Софокл обнял Джин и вместе они переместились в прошлое, прежде чем несколько пар рук успели их схватить.
Софокл перенёс их в поле, усыпанное полевыми цветами. Больше полутора часа в прошлом им оставаться было нельзя. Софокл начнёт забывать, кто он и откуда пришёл. Спустя час после небольшой передышки на открытой местности, брат с сестрой перенеслись обратно, в двадцать первый век и тихонько сели в неприметном кафе. Они заказали пару чашек кофе и сэндвичи, чтобы перекусить и подумать, куда двигаться дальше. Они понятия не имели, кто пробрался в их дом и зачем. За все десять лет такого никогда не происходило. Им нужна была чья-то помощь или совет, но в силу того, что им приходилось скрывать свой дар, у них было не так много вариантов, куда им можно было пойти. На ум им пришёл только один человек, давний друг их отца, независимый журналист Константин.

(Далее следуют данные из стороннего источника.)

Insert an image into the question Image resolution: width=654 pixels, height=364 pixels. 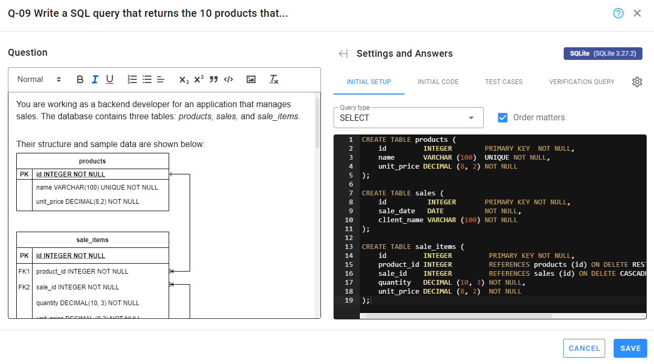coord(251,79)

Горячий латте обжёг розовые губы Софокла. Он поморщился и произнёс.
– Что если он не помнит нас, он видел нас лишь однажды, когда мы были детьми. Отец всегда держал нас ото всех на расстоянии.
– В целях нашей же безопасности, – шепнула Джин. – Отец говорил, что на людей с экстраординарными способностями, всегда ведётся охота.
– Да, но почему же мы тогда жили припеваючи все эти 10 лет?
– Незадолго до исчезновения нашего отца, он ставил защиту на наш дом. Возможно, действие её кончилось или кто-то пробил наш щит.
– Защиту? Откуда тебе это известно?
– Он говорил мне об этом. Энергетическая защита на определённое место, но тогда я восприняла это, просто, как небылицу.